Thursday, 8 April 2010

MUSLIMS' FREEDOM TO CONVERT TO CHRIST IS ELECTION ISSUE

Cranmer's Curate thanks the Barnabas Fund for sending him a review copy of Freedom to believe – Challenging Islam’s Apostasy Law by its international director Dr Patrick Sookhdeo. It is a very important book and the issues of religious freedom it raises should feature in the General Election campaign here in the United Kingdom.

Prospective Parliamentary Candidates, especially in urban areas where there is a significant Muslim population, should be asked specifically whether they uphold Article 18 of the United Nations’ Universal Declaration of Human Rights:
Everyone has the right to freedom of thought, conscience and religion; this right includes freedom to change his religion or belief, and freedom, either alone or in community with others and in public or private, to manifest his religion or belief in teaching, practice, worship and observance.


Candidates must be asked whether they will vigorously take up the cases of Muslim constituents who have converted to another religion or worldview and are suffering the sort of violent abuse experienced by Nissar Hussein in Bradford.

A hospital nurse, Mr Hussein was born a Muslim but converted to Christianity in 1996. His wife converted soon after.

According to Freedom To Believe (p83-84):
Since their conversion they and their children have been regularly jostled, attacked, told loudly to move out of the area and given death threats in the street. His wife has been held hostage inside their home by a mob for two hours....Hussein’s car has also been rammed and torched, and the steps to his home have been strewn with rubbish. Recently he was told that his house would be burned down if he did not repent and return to Islam. He reported this to the police, who told him that such threats were rarely carried out and that he should “stop being a crusader and move to another place”. A few days later the unoccupied house next door was set on fire.

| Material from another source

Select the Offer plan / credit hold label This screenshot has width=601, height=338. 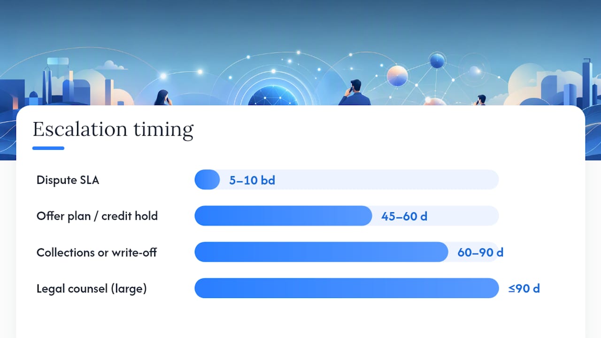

The attitude of the police reported here contrasts strongly with the conscientiousness with which many police forces in the UK are pursuing complaints of ‘homophobia’ and even ‘Islamophobia’. The recent case of a Christian street preacher from the US who was fined £1,000 by a Scottish court after answering a question about homosexuality has been publicised by the Christian Institute. Shawn Holes was kept in a police cell overnight in Glasgow and then charged with a breach of the peace. The accusation was that he had used “homophobic remarks” that were “aggravated by religious prejudice”.

Muslim converts to our Lord Jesus Christ are vulnerable. They are precious to Jesus. To persecute them is to persecute him. It is incumbent on those of us who live in the kind of communities where we can bask in the sunlight of Article 18 to support them.

We must exercise the responsibility that accompanies the privilege of living in a Christian-influenced Parliamentary democracy to stand shoulder to shoulder with them.